(Task to complete): Would you retype exactly the lines below, from the one containing "Image resolution: width=394" through the end of the entries, both ends included, but not the pictures?

*** Records provided Section Begins ***

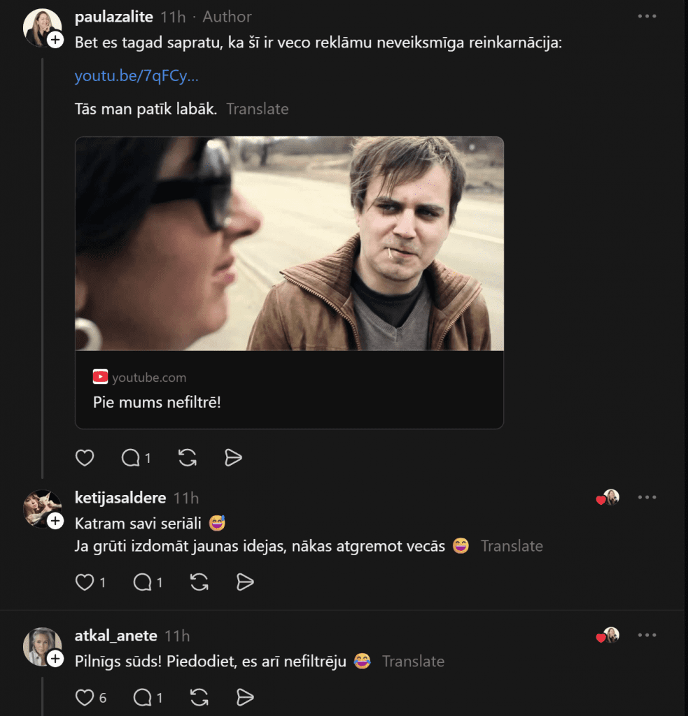Like paulazalite's post with the heart icon
The height and width of the screenshot is (716, 688).
tap(85, 458)
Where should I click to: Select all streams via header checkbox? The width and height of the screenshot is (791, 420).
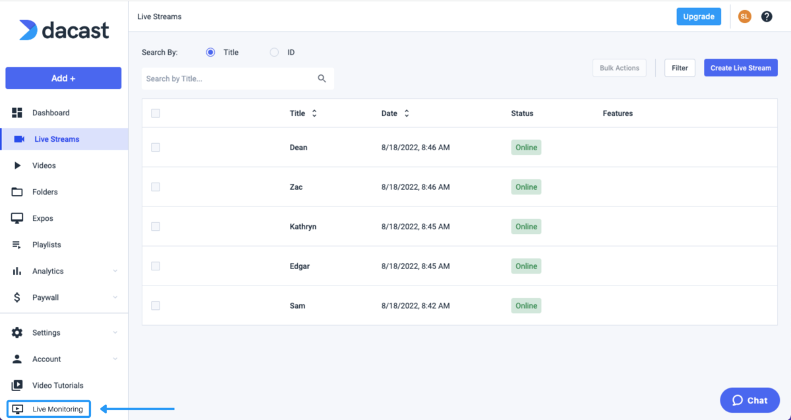(x=155, y=113)
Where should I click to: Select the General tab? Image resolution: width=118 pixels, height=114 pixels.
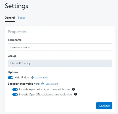tap(10, 18)
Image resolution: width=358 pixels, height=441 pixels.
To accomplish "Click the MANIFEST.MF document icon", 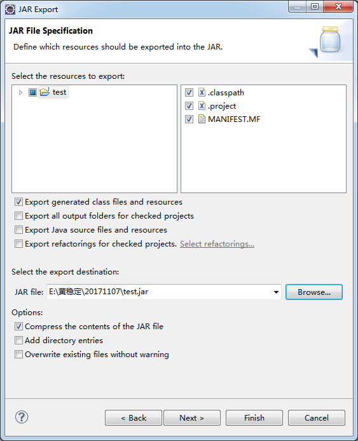I will (x=202, y=119).
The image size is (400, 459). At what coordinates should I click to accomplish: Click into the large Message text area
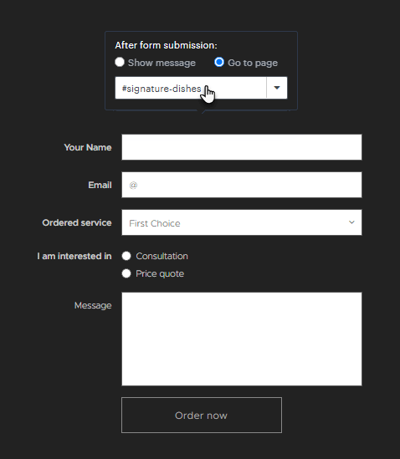click(242, 339)
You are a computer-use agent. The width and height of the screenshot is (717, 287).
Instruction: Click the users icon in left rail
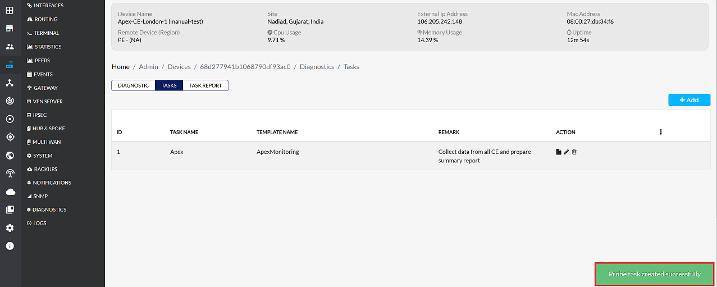coord(10,47)
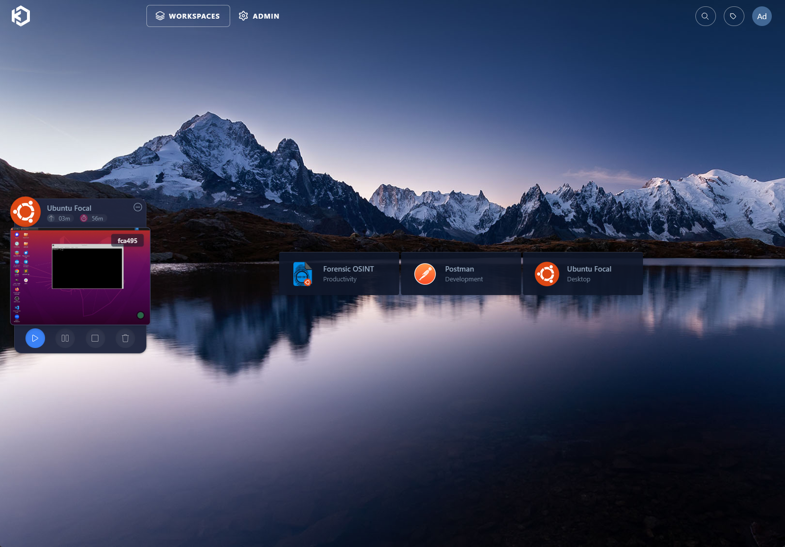Click the Ubuntu logo on active session
This screenshot has height=547, width=785.
point(26,212)
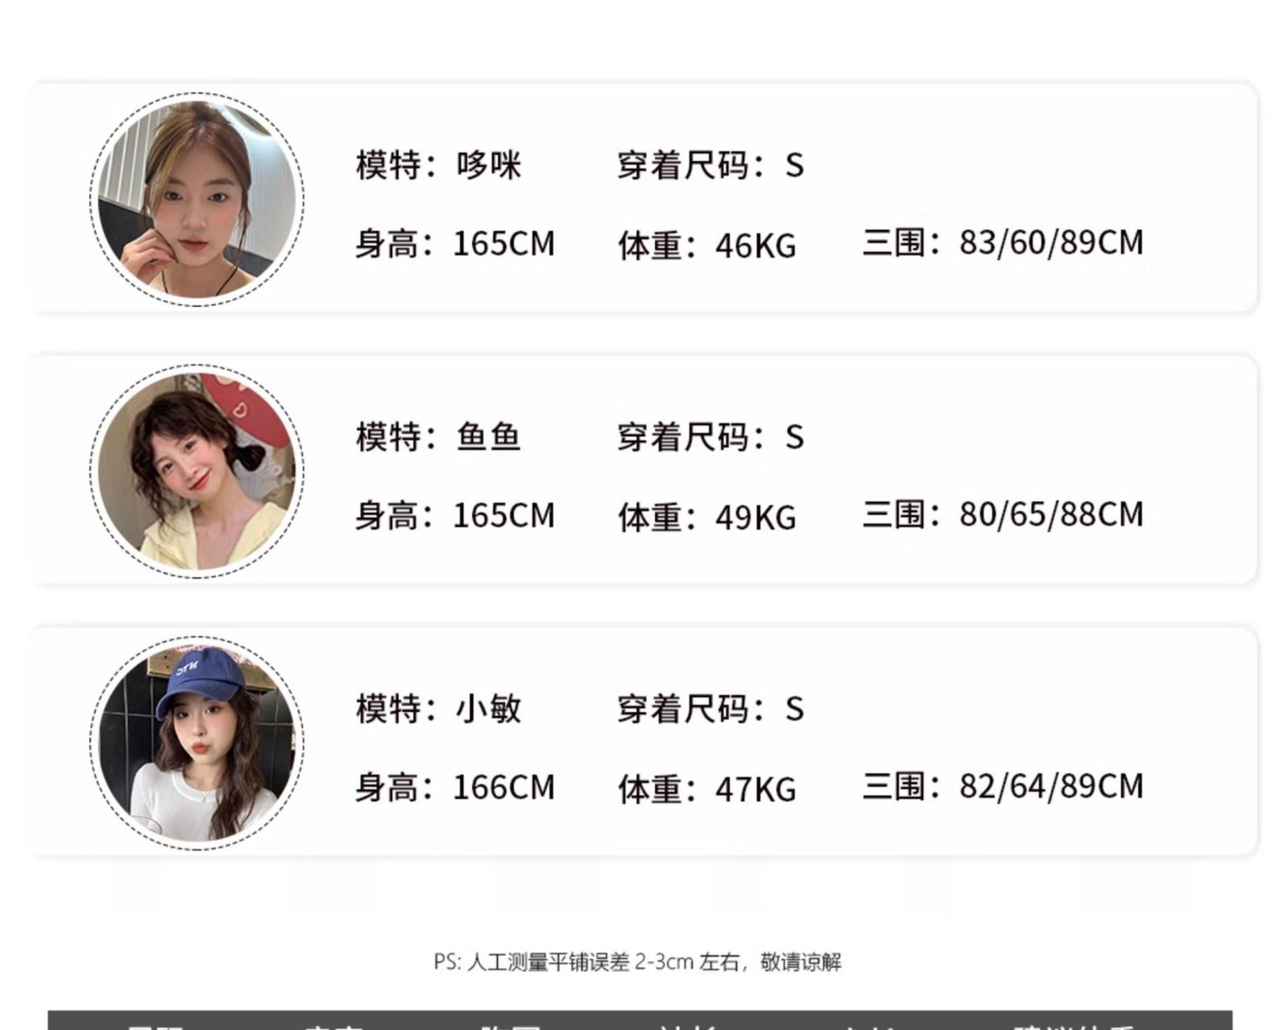Viewport: 1278px width, 1030px height.
Task: Click model 哆咪's circular avatar photo
Action: 197,200
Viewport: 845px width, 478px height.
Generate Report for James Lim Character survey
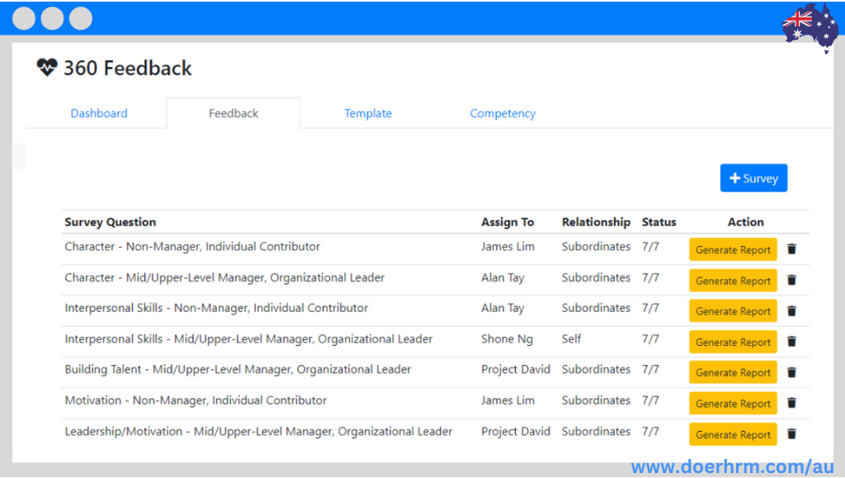(x=733, y=249)
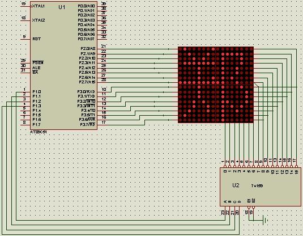Image resolution: width=303 pixels, height=236 pixels.
Task: Click the U1 reference label
Action: click(62, 7)
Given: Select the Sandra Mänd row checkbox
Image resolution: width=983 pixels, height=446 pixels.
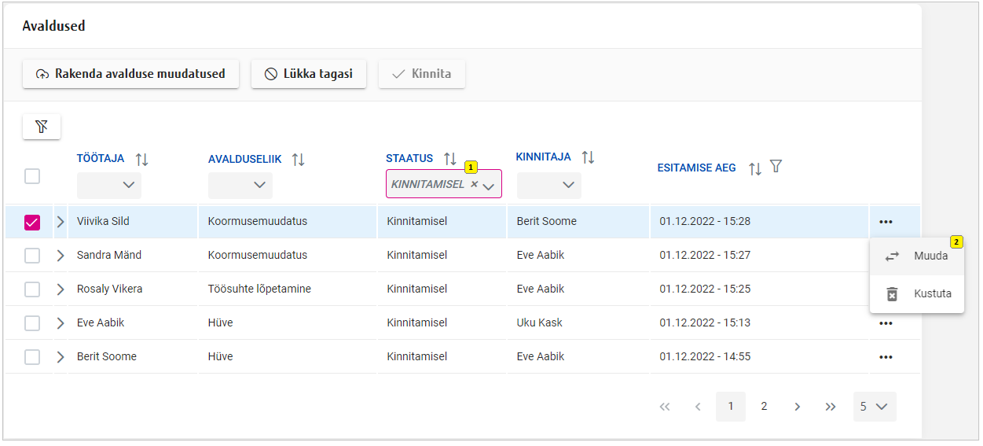Looking at the screenshot, I should [x=32, y=256].
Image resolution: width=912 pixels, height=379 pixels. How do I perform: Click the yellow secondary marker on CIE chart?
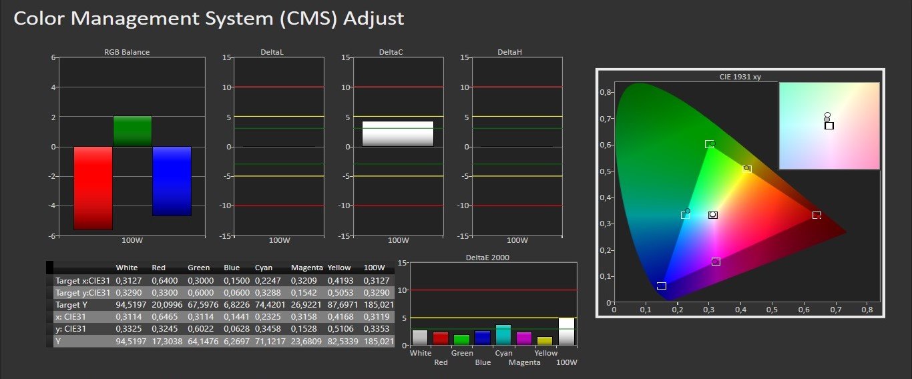(747, 169)
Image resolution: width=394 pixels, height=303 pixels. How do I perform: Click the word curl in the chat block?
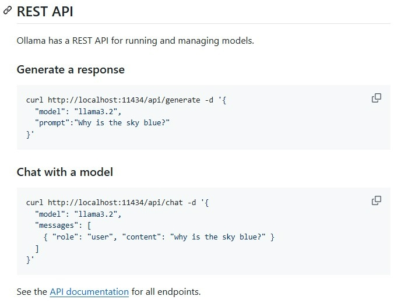pyautogui.click(x=35, y=203)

*** Records provided Section Ends ***

(Response to this exercise):
Image resolution: width=394 pixels, height=303 pixels. How do I perform: Click the word curl in the chat block?
pyautogui.click(x=35, y=203)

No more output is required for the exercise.